Durante los últimos días, diez regiones chilenas quedaron bajo alerta debido a las lluvias torrenciales, los fuertes vientos —con ráfagas que superaron los 160 kilómetros por hora—, inundaciones, desbordes de ríos y deslizamientos de tierra. En algunas zonas debieron suspenderse las clases y continúan las evacuaciones preventivas mientras las autoridades monitorean la evolución del sistema frontal.
¿Qué tiene que ver El Niño?
Los meteorólogos explican que el temporal no fue causado exclusivamente por El Niño. El fenómeno responde al ingreso de un río atmosférico, una enorme corriente de humedad proveniente del océano Pacífico que alimenta un sistema frontal de gran intensidad.
Sin embargo, El Niño modifica la circulación atmosférica sobre el Pacífico, aumentando la probabilidad de que estos sistemas frontales lleguen con mayor frecuencia e intensidad a la zona central de Chile durante el invierno. En ese contexto, las lluvias pueden ser más abundantes y persistentes que en años normales.
También impacta en Argentina
Las consecuencias del fenómeno también se sienten del otro lado de la Cordillera. En Argentina, un evento fuerte de El Niño suele traducirse en mayores precipitaciones sobre el centro y el Litoral, incrementando el riesgo de tormentas severas, crecidas de ríos e inundaciones.

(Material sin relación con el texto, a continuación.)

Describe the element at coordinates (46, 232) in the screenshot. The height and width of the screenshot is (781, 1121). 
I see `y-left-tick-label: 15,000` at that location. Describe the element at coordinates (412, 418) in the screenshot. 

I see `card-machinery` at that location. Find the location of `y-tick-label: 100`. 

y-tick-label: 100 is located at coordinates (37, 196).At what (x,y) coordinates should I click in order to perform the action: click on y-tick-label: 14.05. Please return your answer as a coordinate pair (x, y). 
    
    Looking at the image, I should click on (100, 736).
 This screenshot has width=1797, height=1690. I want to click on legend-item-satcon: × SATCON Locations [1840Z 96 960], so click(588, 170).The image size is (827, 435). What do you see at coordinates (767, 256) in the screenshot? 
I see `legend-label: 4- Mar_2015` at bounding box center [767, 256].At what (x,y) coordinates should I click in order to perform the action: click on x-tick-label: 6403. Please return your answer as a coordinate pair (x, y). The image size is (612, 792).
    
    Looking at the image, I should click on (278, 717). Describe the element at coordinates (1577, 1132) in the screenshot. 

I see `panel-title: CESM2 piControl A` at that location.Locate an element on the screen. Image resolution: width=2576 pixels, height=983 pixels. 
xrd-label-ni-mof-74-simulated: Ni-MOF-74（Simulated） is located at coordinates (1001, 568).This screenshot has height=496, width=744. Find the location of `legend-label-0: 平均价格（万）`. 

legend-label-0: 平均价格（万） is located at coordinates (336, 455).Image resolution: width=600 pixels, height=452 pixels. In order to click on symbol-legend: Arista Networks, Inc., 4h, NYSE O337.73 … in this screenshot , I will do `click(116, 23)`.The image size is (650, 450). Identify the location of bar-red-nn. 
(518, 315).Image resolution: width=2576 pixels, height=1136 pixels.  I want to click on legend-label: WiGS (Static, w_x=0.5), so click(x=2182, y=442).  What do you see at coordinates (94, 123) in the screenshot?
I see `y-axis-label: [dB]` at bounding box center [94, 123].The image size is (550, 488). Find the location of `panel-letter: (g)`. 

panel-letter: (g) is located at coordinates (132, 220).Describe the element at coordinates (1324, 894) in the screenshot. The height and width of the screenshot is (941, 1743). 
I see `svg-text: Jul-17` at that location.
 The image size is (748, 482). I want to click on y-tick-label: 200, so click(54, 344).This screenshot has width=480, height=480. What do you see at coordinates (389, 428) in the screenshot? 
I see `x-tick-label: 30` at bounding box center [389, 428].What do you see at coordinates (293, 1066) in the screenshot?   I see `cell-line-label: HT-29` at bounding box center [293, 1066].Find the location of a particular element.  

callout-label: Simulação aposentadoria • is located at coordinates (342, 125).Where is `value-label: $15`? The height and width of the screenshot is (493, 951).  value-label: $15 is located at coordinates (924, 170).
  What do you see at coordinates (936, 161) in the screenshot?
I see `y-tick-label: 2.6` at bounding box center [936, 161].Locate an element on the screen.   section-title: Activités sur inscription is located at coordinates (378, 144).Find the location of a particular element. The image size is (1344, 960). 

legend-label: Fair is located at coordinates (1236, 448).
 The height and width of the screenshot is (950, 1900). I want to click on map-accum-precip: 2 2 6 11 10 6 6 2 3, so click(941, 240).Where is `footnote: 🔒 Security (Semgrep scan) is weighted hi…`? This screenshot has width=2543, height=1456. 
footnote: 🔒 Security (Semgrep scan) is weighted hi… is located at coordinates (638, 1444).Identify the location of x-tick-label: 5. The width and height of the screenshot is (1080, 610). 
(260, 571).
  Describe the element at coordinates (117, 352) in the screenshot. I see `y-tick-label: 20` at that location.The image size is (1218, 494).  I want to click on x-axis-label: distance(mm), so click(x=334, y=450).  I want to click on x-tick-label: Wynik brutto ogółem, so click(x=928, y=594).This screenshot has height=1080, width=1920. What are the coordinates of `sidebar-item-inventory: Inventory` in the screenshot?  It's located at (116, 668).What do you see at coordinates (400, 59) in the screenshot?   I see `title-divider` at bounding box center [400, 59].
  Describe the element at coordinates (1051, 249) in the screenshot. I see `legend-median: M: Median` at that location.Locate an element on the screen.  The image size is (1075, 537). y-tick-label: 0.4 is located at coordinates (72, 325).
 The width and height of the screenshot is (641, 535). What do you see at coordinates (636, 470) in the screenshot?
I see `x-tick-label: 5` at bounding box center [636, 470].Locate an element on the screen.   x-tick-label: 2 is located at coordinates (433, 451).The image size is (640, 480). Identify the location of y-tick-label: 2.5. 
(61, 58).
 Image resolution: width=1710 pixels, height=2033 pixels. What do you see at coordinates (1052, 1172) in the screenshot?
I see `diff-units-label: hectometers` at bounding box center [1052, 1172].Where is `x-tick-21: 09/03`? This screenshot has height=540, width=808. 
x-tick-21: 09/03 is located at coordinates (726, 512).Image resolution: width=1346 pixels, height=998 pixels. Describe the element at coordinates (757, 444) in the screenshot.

Por ese motivo, especialistas consideran que tanto el temporal chileno como los eventos de lluvias intensas registrados en distintas provincias argentinas forman parte de un mismo escenario climático regional, donde El Niño actúa como un factor que potencia la ocurrencia de fenómenos extremos, aunque cada episodio tenga causas meteorológicas particulares.
Mientras Chile continúa enfrentando una de las emergencias meteorológicas más importantes de las últimas décadas, los organismos climáticos mantienen el seguimiento de la evolución del fenómeno y advierten que las condiciones de inestabilidad podrían continuar durante los próximos días.